Gallet X, Charloteaux B, Thomas A, Brasseur R
Centre de Biophysique Moléculaire Numérique, Faculté Agronomique, Gembloux, 5030, Belgium.
J Mol Biol. 2000 Sep 29;302(4):917-26. doi: 10.1006/jmbi.2000.4092.
A simple method for predicting residues involved in protein interaction sites is proposed. In the absence of any structural report, the procedure identifies linear stretches of sequences as "receptor-binding domains" (RBDs) by analysing hydrophobicity distribution. The sequences of two databases of non-homologous interaction sites eliciting various biological activities were tested; 59-80 % were detected as RBDs. A statistical analysis of amino acid frequencies was carried out in known interaction sites and in predicted RBDs. RBDs were predicted from the 80,000 sequences of the Swissprot database. In both cases, arginine is the most frequently occurring residue. The RBD procedure can also detect residues involved in specific interaction sites such as the DNA-binding (95 % detected) and Ca-binding domains (83 % detected). We report two recent analyses; from the prediction of RBDs in sequences to the experimental demonstration of the functional activities. The examples concern a retroviral Gag protein and a penicillin-binding protein. We support that this method is a quick way to predict protein interaction sites from sequences and is helpful for guiding experiments such as site-specific mutageneses, two-hybrid systems or the synthesis of inhibitors.

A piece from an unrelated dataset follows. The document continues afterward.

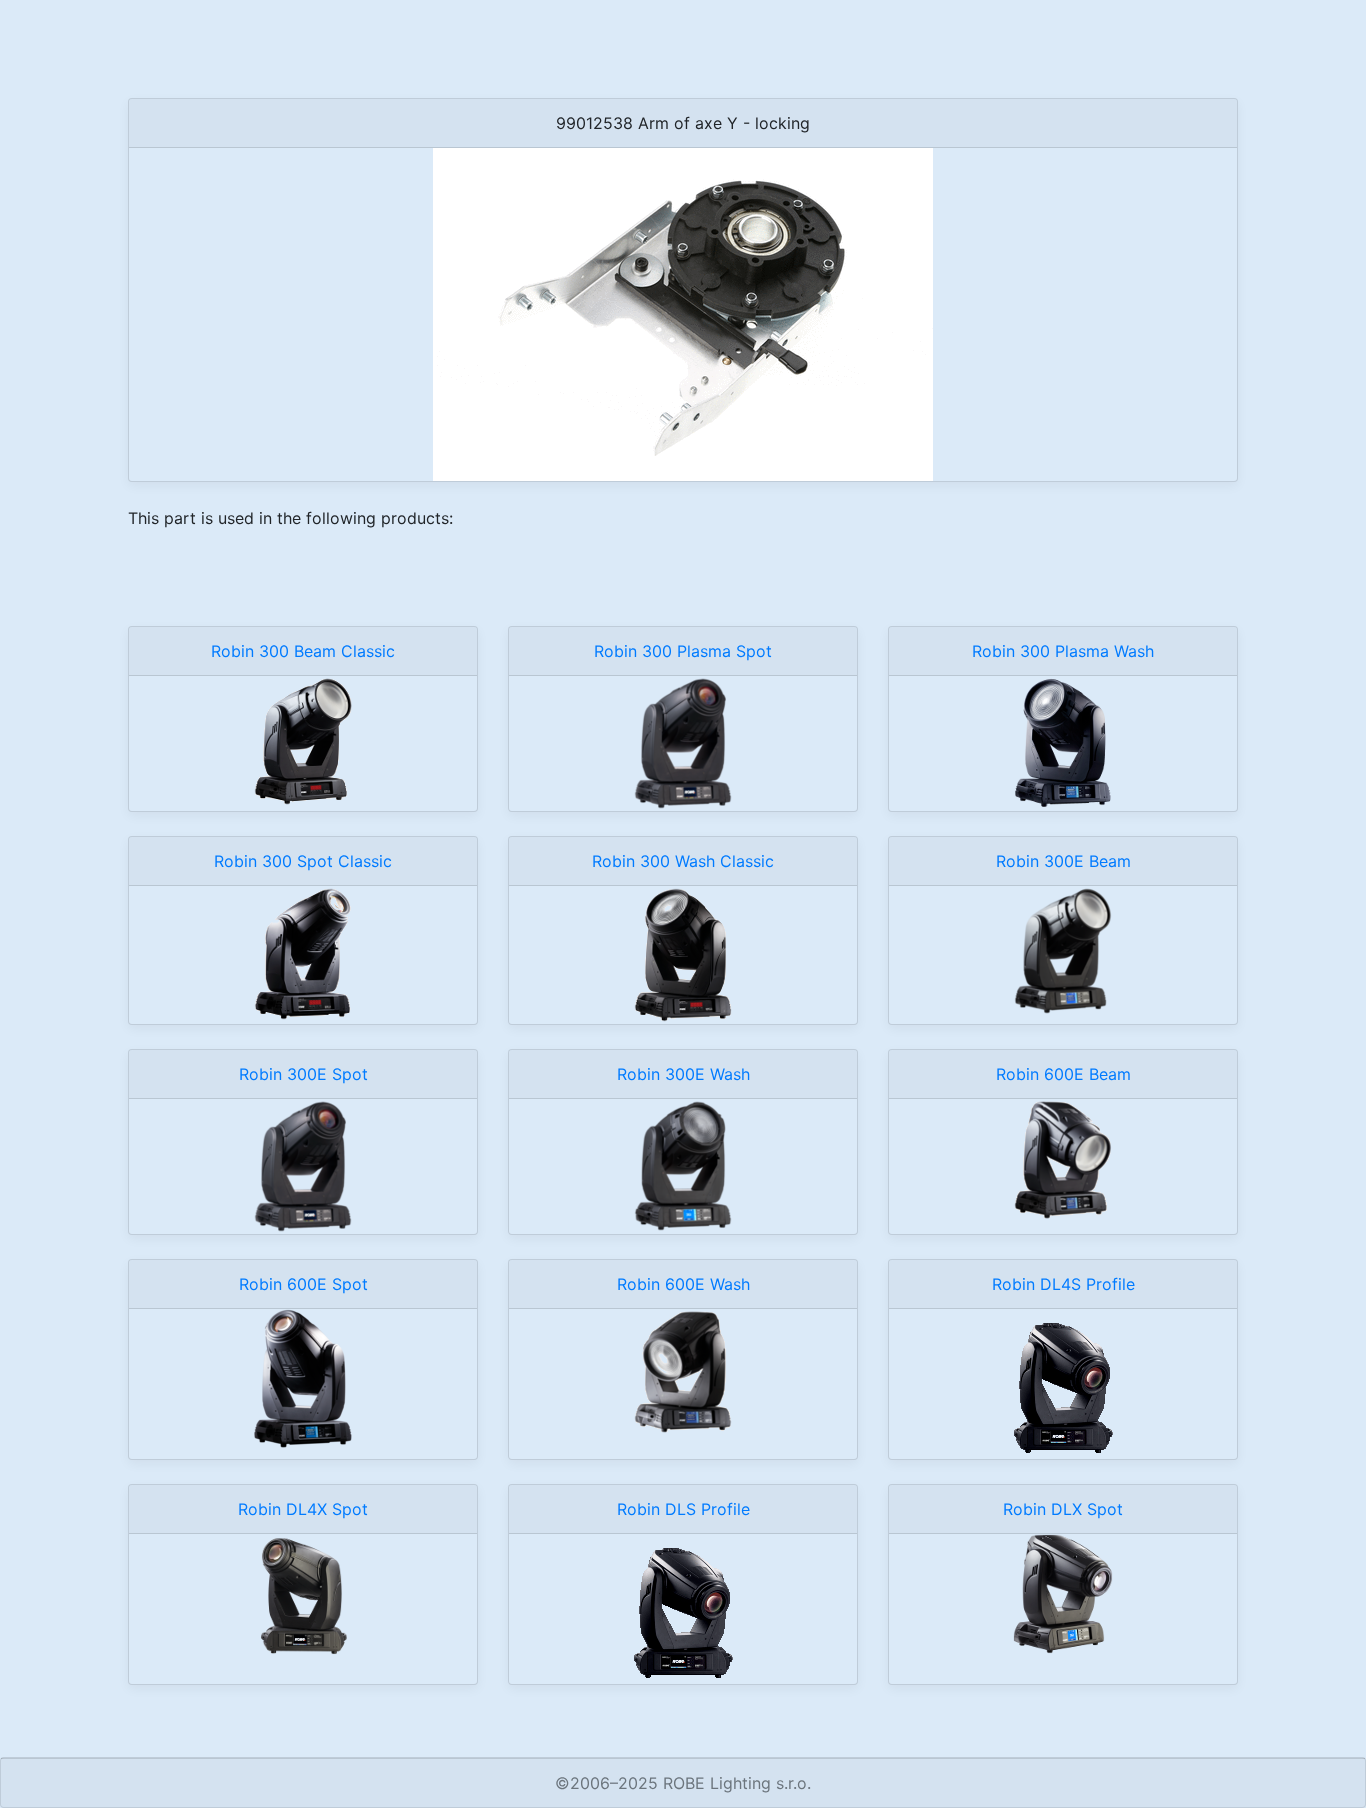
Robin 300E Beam (1063, 861)
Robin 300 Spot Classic (303, 861)
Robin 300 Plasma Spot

本文提出了一种预测蛋白质相互作用位点中涉及残基的简单方法。在没有任何结构报告的情况下,该程序通过分析疏水性分布将序列的线性片段识别为“受体结合域”(RBDs)。对两个引发各种生物活性的非同源相互作用位点数据库的序列进行了测试;59 - 80%被检测为RBDs。在已知的相互作用位点和预测的RBDs中对氨基酸频率进行了统计分析。从Swissprot数据库的80,000个序列中预测了RBDs。在这两种情况下,精氨酸都是最常出现的残基。RBD程序还可以检测参与特定相互作用位点的残基,如DNA结合域(95%被检测到)和钙结合域(83%被检测到)。我们报告了两项最新分析;从序列中RBDs的预测到功能活性的实验证明。实例涉及一种逆转录病毒Gag蛋白和一种青霉素结合蛋白。我们支持这种方法是从序列预测蛋白质相互作用位点的快速途径,有助于指导诸如位点特异性诱变、双杂交系统或抑制剂合成等实验。